**Source passage:**
= = = = = = =
A trip to Zanzibar…that exotic, mysterious land.
Never did I think I would make it to this island off the coast of mainland Tanzania but somehow, like most of my travels, it just happened.
After bouncing around Kenya and Tanzania for a while, it was time to take it easy and catch up on work, and Zanzibar seemed like a logical, and nearby, option. All we hoped for was a relatively quiet beach in a tropical setting, close to a local village, and where accommodation wasn’t too expensive.
And it didn’t take long to find our ideal setup. For two whole nights at least.
The place we chose to stay at is the Promised Land Lodge, located on the very southern tip of Zanzibar. Beautiful setting on the wild coast, large jungle bungalows on a cliff overlooking the shining water, great local food, hammocks, a beach bar, a nice swimming pool and the village of Kizimkazi only 20 minutes walk away.
For $50 per night, with breakfast included, we were truly giddy over this gem of a find.
So, after two nights there, we packed up and left.
This is the downside of working online. The location of this lodge proved to be one of the last spots on Zanzibar without 3G internet coverage, so our SIM cards and data packages were useless. The internet provided at the lodge, as expected, didn’t work too well either. As a result, it was quite difficult for us to get our work done and we had no choice but to leave.
Off we went, quite bummed, in search of another option.
You can then imagine our surprise when, amazingly, with very little research and a lot of luck, we found another accommodation setup that rivaled, or at least matched, what Promised Land had offered.
Suddenly, our trip to Zanzibar took us to the village of Jambiani, on the southeast coast, where we happily threw down our bags at the welcoming and idyllic Mango Beach House.
We stayed here for eleven nights. And it was absolutely perfect.
Here’s how our stay went down…
If you’re looking for a quiet white sand beach with a laid-back vibe, local village life, perfect sunrises, warm ocean water, a good scattering of places to eat and that feeling of being in paradise, Jambiani is the place to go. I’ll admit that we didn’t really explore too many other parts of Zanzibar but once we found this ideal corner, we were more than happy to stay put.
= = = = = = =
**Source excerpt:**
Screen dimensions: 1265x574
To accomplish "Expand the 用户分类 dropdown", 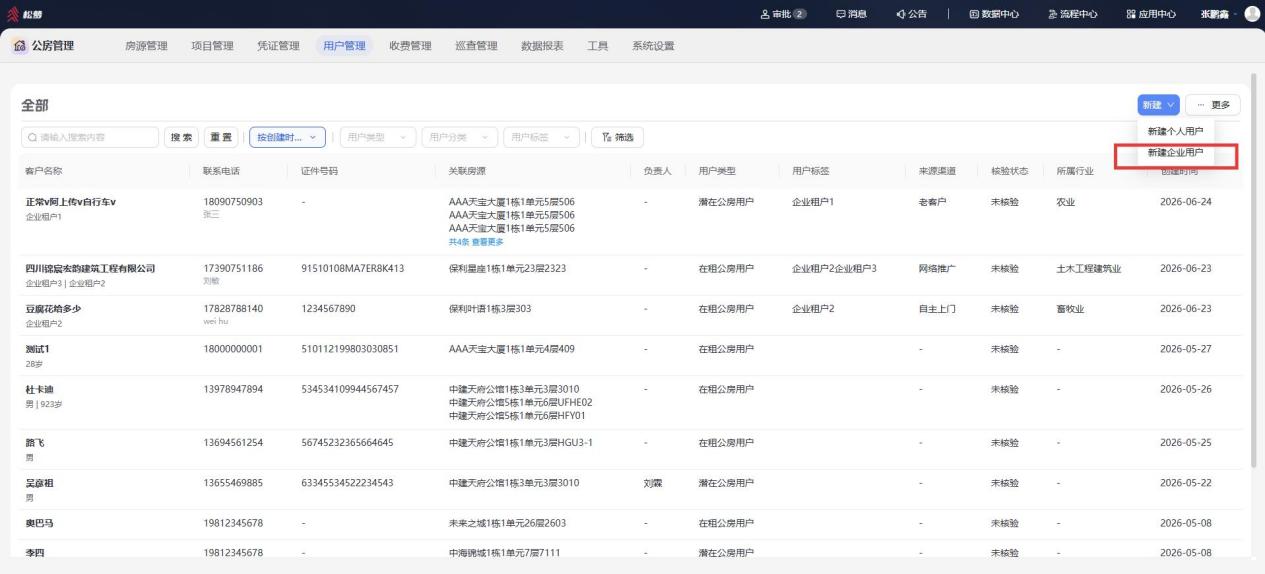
= = = = = = =
**Exercise requirements:**
Continue the Zanzibar travel piece, starting right after its last sentence.

**Task result:**
What a crazy, beautiful beach! I have never, in all my travels, seen the ocean act as weirdly as it did in Zanzibar. In Jambiani at least, the tide would be one kilometer out when low and then, in what seemed like a remarkably fast period of time, the tide would suddenly be high, very high, covering almost all of the beach. And the colors changed all day long, with such an impressive array of blues and greens sparkling away. It was strange, mesmerizing and spectacular all at the same time.
When the tide was high, this beach was great for swimming. The only downside, at least in March, is that the water temperature was basically ‘hot’.
Go swimming in the morning though, before 9am, and in the evening, around 6pm, and it will be cooler at those times, offering a refreshing way to start and end your day!
There are probably 20 or so accommodation options to choose from along the three kilometers of Jambiani beachfront, ranging from inexpensive, basic rooms in a simple house (around $25 USD per night) to nicer guesthouses with tropical settings and more comfortable rooms (around $50 – $60 per night) and all the way up to fancier bungalows and hotels for $90 – $200 USD per night.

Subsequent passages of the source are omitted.